Immigration News: 'Birth Tourism,' Border Wall Costs, Travel Ban Expansion
LULU GARCIA-NAVARRO, HOST:
This past week, the Trump administration contemplated some dramatic new changes to our nation's immigration policies. The U.S. has announced it will place visa restrictions on pregnant women traveling to the United States. The aim, it says, is to curb so-called birth tourism. There have also been reports that the travel ban will be expanded to include some African countries. And the price tag of Trump's border wall, we have learned - 11 billion - would make it the most expensive wall anywhere in the world.
To discuss the many ways in which this administration is shaping our immigration system, we're joined now by Sarah Pierce, a policy analyst at the nonpartisan Migration Policy Institute. Welcome.
SARAH PIERCE: Thank you for having me.
GARCIA-NAVARRO: So this administration is taking aim at illegal and legal immigration, but let's start with the restriction on visas for pregnant women.
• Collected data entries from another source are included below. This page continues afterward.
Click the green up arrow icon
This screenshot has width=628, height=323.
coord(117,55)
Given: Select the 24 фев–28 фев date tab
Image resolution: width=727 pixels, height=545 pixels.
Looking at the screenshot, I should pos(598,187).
Why did they do it?
PIERCE: Just like you said, they - they're trying to curb a practice that they've coined birth tourism, in which women come to the United States explicitly to take advantage of what's called birthright citizenship, the fact that anyone born in the United States gets U.S. citizenship. The president has threatened, therefore, to enact a executive order to destroy, really, birthright citizenship. So this issue, even though it's quite small, has always been a bit of a pet issue for them.
GARCIA-NAVARRO: Yeah. We should say it's not clear how big an issue so-called birth tourism is. The State Department said when they announced it that they estimate it involves thousands of children. That's a quote. But there were 3.8 million births in 2018 in the United States.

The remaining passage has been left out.